The Lizamoon mass SQL attack vector was, of course, well used by cybercriminals and the principle behind the attack vector is that hackers exploit vulnerable Web sites using an SQL-injection attack, which will then direct users to other sites containing malicious code.
Mitigating the Lizamoon attack as with all SQL-based IT aggressions is not as easy as some vendors claim, as there are only a handful of products out there that were designed to secure databases.

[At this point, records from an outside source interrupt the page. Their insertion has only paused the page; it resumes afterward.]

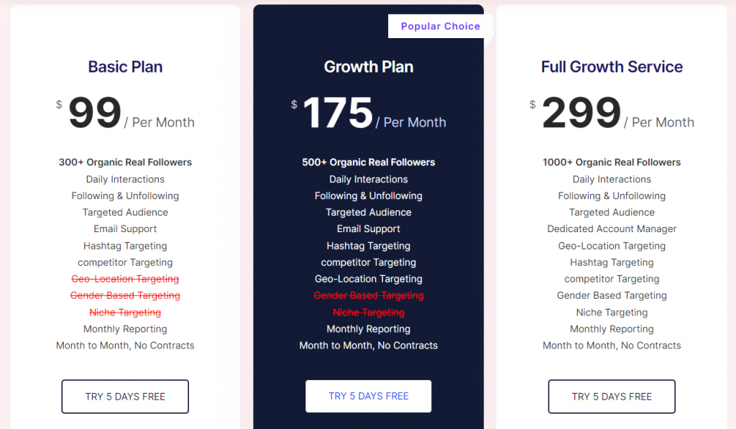Click Growth Plan's TRY 5 DAYS FREE button
Image resolution: width=736 pixels, height=429 pixels.
pyautogui.click(x=369, y=396)
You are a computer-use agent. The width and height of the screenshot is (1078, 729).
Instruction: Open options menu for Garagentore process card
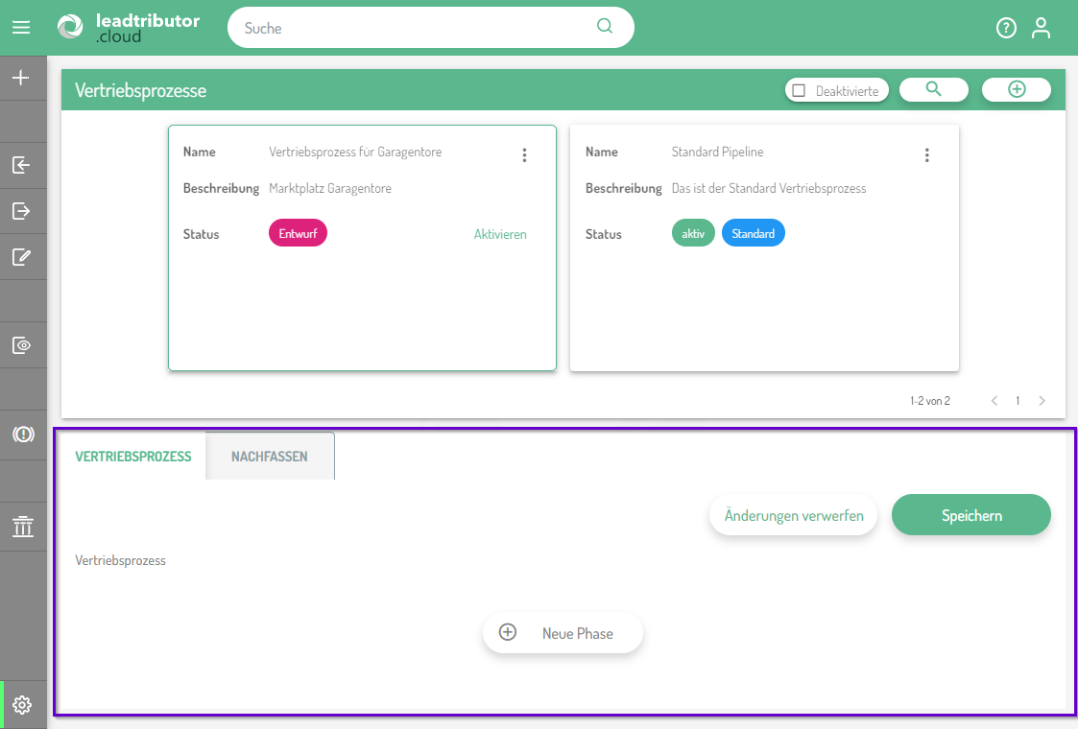click(x=524, y=155)
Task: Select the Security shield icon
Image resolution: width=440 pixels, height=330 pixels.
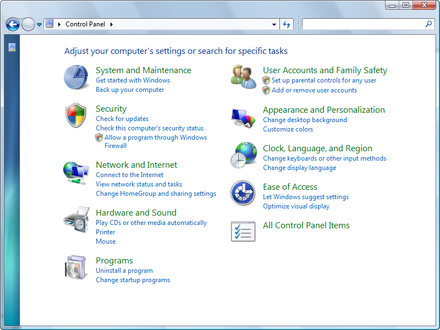Action: point(76,116)
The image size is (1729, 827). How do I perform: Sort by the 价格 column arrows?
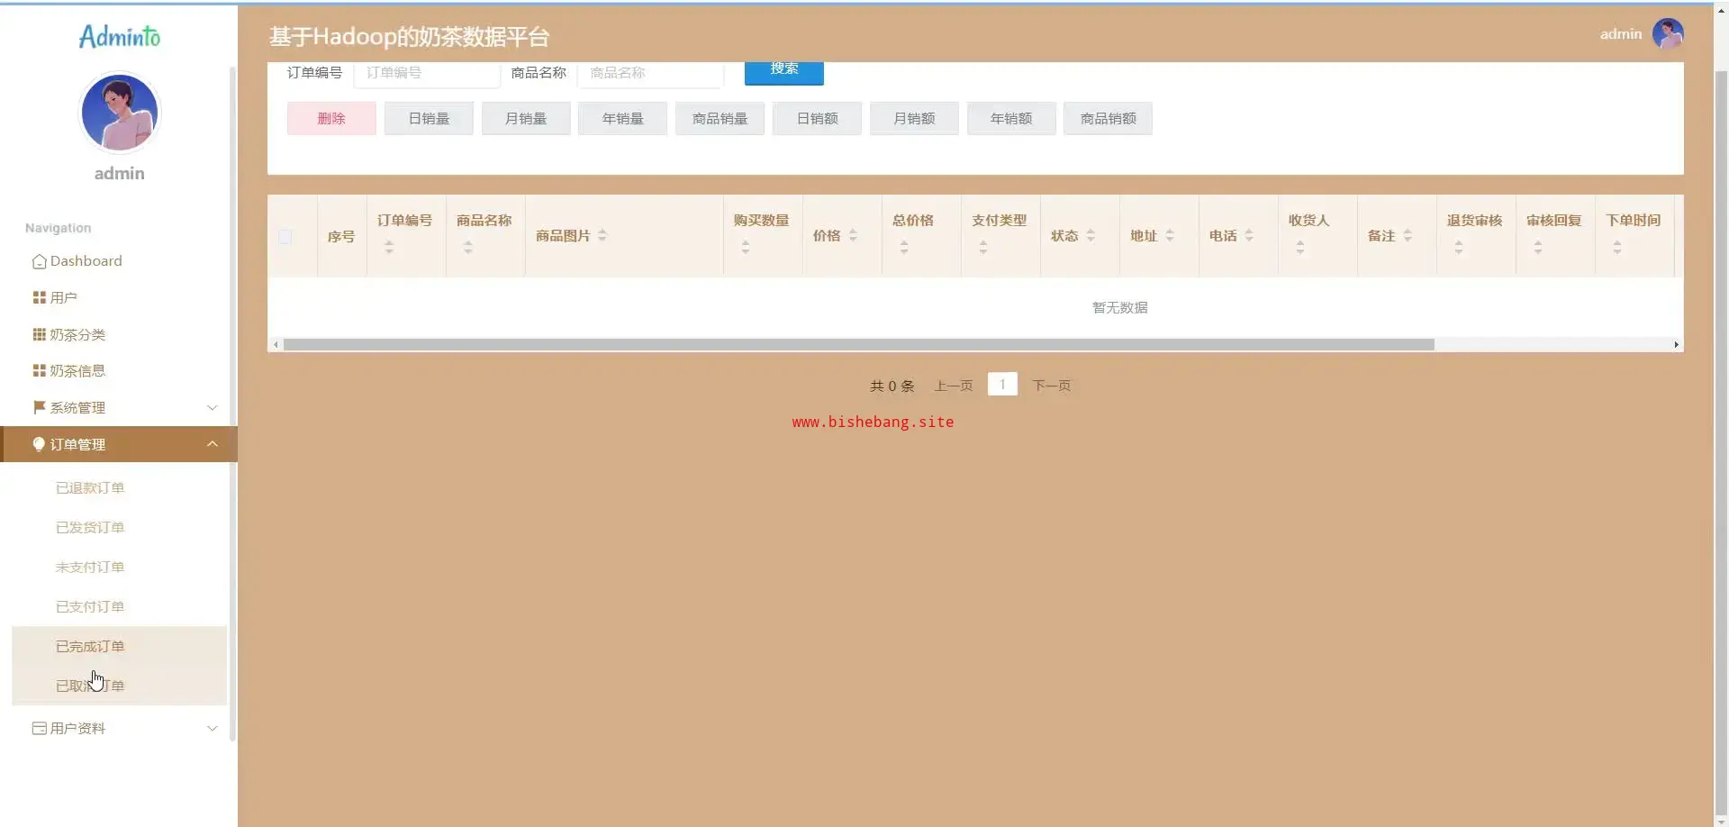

Of those that there are, however, users report them to be effective security products. Each database install is different and to secure them, it is clear that the layout and structure must be understood.
All database admins should undergo thorough security training on a regular basis so that they can understand the threats and learn what techniques can be used for mitigation.
Compromised and malicious Web sites
The third issue in our top five list of threats includes the recurrent problem of compromised and malicious Web sites. Whilst graphical Web sites have been around' since the mid-1990s, it has taken the evolution of HTML5 and other Web technology advances to shift the threats/solutions balance up by more than a gear or two and sadly in favour of the cybercriminals and hackers.
This was illustrated quite clearly back in June of 2012, when Symantec's security response operation spotted a malformed Web page flaw - CVE-2012-1875 - being exploited in the wild. At the time, researchers noted that Microsoft - in its recent security bulletin summary for June - released security bulletin MS12-037, which is a critical security update covering Internet Explorer version 6 through 9.
A month earlier, in May of 2012, Amnesty international suffered a similar attack on its UK Web site, with hackers using a two-pronged vector based on Bloodhound.Exploit.466 and the IPS Signature Web Attack. The executable seen in the Amnesty International attack was Trojan.Naid, a remote access trojan first seen back in January 2010 which listens for and accepts a connection from the attacker to allow remote access to the infected machine.
These types of threats continue to be cause major issues, and do not just compromise computers, but can potentially affect all manner of hardware, including wireless routers, printers, cameras and most database applications.
Next up, we have the recently evolved threat of exploit kits, of which the BlackHole kit is arguably the most well known. Despite its near-legendary status amongst hackers, this kit was first released by a Russian Hacker back in 2011, since when it has gone on to become the number one Web threat.
In June 2012, for example, several security experts spotted that the zero-day flaw (CVE-2012-1889) could be exploited using Internet Explorer. The solution to these kits is to subscribe to one of the main information feeds on kit exploits on the Internet, and use cloud information collation from your vendor to stay at least a few steps ahead of the threat pack if at all possible.
Within a week of the zero-day flaw being discovered, a Metasploit module was released by cybercriminals, allowing them to tap the exploit. Later in June, our colleagues at Sophos spotted a similar set of exploit code had been added to the BlackHole exploit kit landing page.